*AVAILABLE RECORDS*.
───

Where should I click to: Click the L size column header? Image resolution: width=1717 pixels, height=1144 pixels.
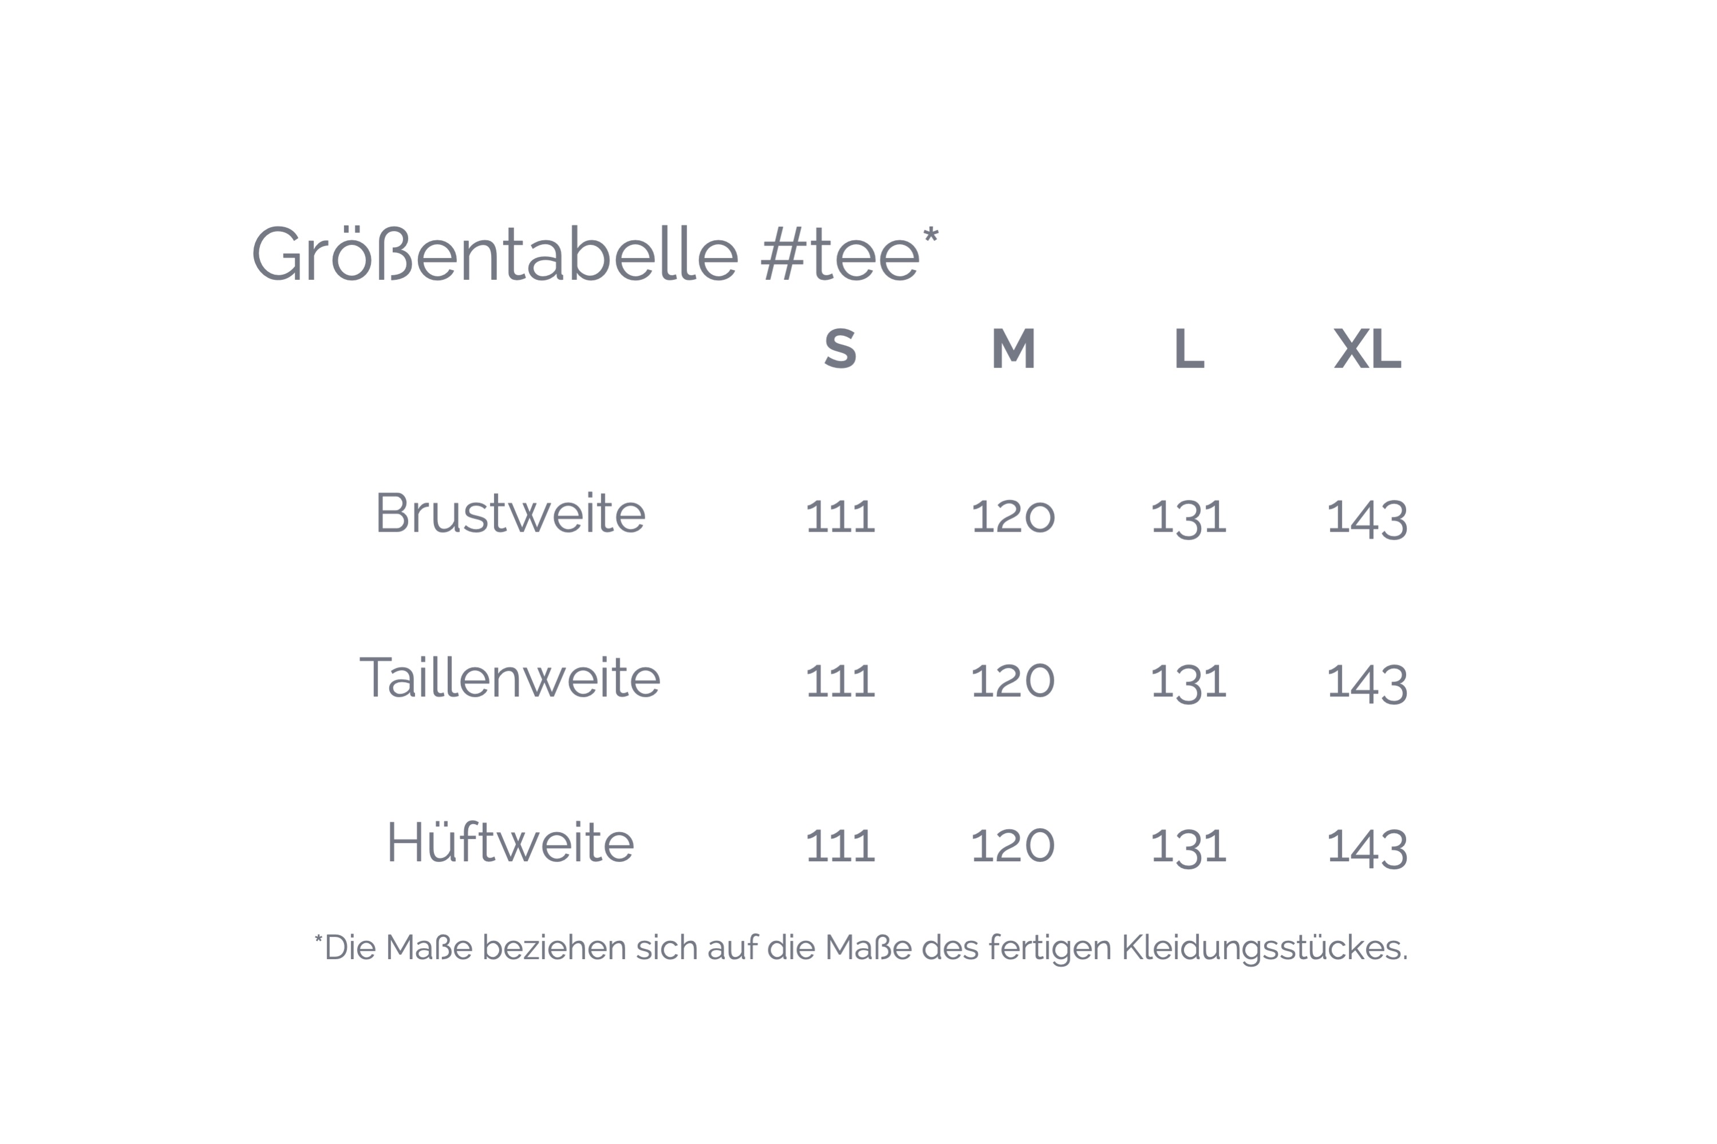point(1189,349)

───

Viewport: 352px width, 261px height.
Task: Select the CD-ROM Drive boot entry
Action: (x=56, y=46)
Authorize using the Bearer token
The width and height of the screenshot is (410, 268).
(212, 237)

───

*INSTRUCTIONS FOR THE TASK*.
Convert the data starting at the line that contains "Where should I" and ending at the line that contains "point(1189,349)" into a Markdown table with the columns Number and Record line, skipping blank lines and leaving out the pictures.

*SOLUTION TO THIS TASK*.
| Number | Record line |
|---|---|
| 1 | Where should I click to: Click the L size column header? Image resolution: width=1717 pixels, height=1144 pixels. |
| 2 | point(1189,349) |